▶ EXTRACTED ENTRIES
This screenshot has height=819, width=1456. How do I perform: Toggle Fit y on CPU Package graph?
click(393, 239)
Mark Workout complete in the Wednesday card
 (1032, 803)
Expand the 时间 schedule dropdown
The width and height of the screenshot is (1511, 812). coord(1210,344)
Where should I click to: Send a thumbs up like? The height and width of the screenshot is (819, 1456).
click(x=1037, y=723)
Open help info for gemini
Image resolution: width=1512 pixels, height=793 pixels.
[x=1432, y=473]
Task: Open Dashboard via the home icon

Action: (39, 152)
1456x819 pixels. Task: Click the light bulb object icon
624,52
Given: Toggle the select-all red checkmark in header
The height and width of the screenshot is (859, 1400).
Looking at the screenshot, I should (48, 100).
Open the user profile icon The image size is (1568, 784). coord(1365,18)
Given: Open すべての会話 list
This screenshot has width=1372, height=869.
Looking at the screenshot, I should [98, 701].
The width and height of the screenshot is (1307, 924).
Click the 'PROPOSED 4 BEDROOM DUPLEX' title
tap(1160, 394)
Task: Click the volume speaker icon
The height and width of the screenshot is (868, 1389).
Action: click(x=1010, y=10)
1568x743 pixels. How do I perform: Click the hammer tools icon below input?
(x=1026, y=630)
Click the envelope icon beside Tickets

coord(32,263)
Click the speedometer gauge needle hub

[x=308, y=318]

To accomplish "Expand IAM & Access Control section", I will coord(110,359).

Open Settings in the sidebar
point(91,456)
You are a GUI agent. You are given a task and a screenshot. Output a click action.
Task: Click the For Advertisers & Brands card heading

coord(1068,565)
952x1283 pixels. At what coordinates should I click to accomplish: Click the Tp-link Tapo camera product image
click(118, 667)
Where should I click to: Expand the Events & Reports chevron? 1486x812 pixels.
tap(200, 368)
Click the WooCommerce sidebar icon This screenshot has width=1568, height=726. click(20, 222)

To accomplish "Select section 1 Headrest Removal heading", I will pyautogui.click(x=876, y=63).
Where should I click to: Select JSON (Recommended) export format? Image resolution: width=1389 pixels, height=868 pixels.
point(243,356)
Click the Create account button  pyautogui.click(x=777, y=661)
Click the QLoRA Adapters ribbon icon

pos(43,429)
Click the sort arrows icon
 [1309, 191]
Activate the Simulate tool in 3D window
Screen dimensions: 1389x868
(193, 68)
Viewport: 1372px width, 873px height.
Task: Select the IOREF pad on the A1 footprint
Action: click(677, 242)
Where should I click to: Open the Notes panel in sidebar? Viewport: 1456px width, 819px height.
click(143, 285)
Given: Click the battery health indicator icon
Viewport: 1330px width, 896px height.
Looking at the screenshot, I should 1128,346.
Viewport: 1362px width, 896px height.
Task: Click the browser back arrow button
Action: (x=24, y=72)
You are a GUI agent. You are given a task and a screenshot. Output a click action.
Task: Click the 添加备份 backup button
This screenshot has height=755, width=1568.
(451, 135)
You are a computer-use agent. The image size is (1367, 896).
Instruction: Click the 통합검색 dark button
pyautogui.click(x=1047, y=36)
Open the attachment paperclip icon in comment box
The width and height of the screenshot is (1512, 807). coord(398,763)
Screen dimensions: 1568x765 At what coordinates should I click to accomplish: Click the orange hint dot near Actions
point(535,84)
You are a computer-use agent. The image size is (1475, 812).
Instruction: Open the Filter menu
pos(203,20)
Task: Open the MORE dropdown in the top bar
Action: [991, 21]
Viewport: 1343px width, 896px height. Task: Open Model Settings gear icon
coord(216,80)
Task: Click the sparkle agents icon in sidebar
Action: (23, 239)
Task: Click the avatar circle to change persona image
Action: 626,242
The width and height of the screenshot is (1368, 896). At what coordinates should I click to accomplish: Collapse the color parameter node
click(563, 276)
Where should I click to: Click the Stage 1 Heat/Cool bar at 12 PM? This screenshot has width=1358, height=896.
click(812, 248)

▶ WHAT NEEDS TO BE DONE
Write the entries out once more, exactly as they were given.

▶ SOLUTION FOR THIS TASK
This screenshot has height=819, width=1456. How do I perform: Toggle Fit y on CPU Package graph?
click(393, 239)
Mark Workout complete in the Wednesday card
 (1032, 803)
Expand the 时间 schedule dropdown
The width and height of the screenshot is (1511, 812). coord(1210,344)
Where should I click to: Send a thumbs up like? The height and width of the screenshot is (819, 1456).
click(x=1037, y=723)
Open help info for gemini
Image resolution: width=1512 pixels, height=793 pixels.
[x=1432, y=473]
Task: Open Dashboard via the home icon

Action: (39, 152)
1456x819 pixels. Task: Click the light bulb object icon
624,52
Given: Toggle the select-all red checkmark in header
The height and width of the screenshot is (859, 1400).
Looking at the screenshot, I should (48, 100).
Open the user profile icon The image size is (1568, 784). coord(1365,18)
Given: Open すべての会話 list
This screenshot has width=1372, height=869.
Looking at the screenshot, I should [98, 701].
The width and height of the screenshot is (1307, 924).
Click the 'PROPOSED 4 BEDROOM DUPLEX' title
tap(1160, 394)
Task: Click the volume speaker icon
The height and width of the screenshot is (868, 1389).
Action: click(x=1010, y=10)
1568x743 pixels. How do I perform: Click the hammer tools icon below input?
(x=1026, y=630)
Click the envelope icon beside Tickets

coord(32,263)
Click the speedometer gauge needle hub

[x=308, y=318]

To accomplish "Expand IAM & Access Control section", I will coord(110,359).

Open Settings in the sidebar
point(91,456)
You are a GUI agent. You are given a task and a screenshot. Output a click action.
Task: Click the For Advertisers & Brands card heading

coord(1068,565)
952x1283 pixels. At what coordinates should I click to accomplish: Click the Tp-link Tapo camera product image
click(118, 667)
Where should I click to: Expand the Events & Reports chevron? 1486x812 pixels.
tap(200, 368)
Click the WooCommerce sidebar icon This screenshot has width=1568, height=726. click(20, 222)

To accomplish "Select section 1 Headrest Removal heading", I will pyautogui.click(x=876, y=63).
Where should I click to: Select JSON (Recommended) export format? Image resolution: width=1389 pixels, height=868 pixels.
point(243,356)
Click the Create account button  pyautogui.click(x=777, y=661)
Click the QLoRA Adapters ribbon icon

pos(43,429)
Click the sort arrows icon
 [1309, 191]
Activate the Simulate tool in 3D window
Screen dimensions: 1389x868
(193, 68)
Viewport: 1372px width, 873px height.
Task: Select the IOREF pad on the A1 footprint
Action: click(677, 242)
Where should I click to: Open the Notes panel in sidebar? Viewport: 1456px width, 819px height.
click(143, 285)
Given: Click the battery health indicator icon
Viewport: 1330px width, 896px height.
Looking at the screenshot, I should 1128,346.
Viewport: 1362px width, 896px height.
Task: Click the browser back arrow button
Action: (x=24, y=72)
You are a GUI agent. You are given a task and a screenshot. Output a click action.
Task: Click the 添加备份 backup button
This screenshot has height=755, width=1568.
(451, 135)
You are a computer-use agent. The image size is (1367, 896).
Instruction: Click the 통합검색 dark button
pyautogui.click(x=1047, y=36)
Open the attachment paperclip icon in comment box
The width and height of the screenshot is (1512, 807). coord(398,763)
Screen dimensions: 1568x765 At what coordinates should I click to accomplish: Click the orange hint dot near Actions
point(535,84)
You are a computer-use agent. The image size is (1475, 812).
Instruction: Open the Filter menu
pos(203,20)
Task: Open the MORE dropdown in the top bar
Action: [991, 21]
Viewport: 1343px width, 896px height. Task: Open Model Settings gear icon
coord(216,80)
Task: Click the sparkle agents icon in sidebar
Action: (23, 239)
Task: Click the avatar circle to change persona image
Action: 626,242
The width and height of the screenshot is (1368, 896). At what coordinates should I click to accomplish: Collapse the color parameter node
click(563, 276)
Where should I click to: Click the Stage 1 Heat/Cool bar at 12 PM? This screenshot has width=1358, height=896.
click(812, 248)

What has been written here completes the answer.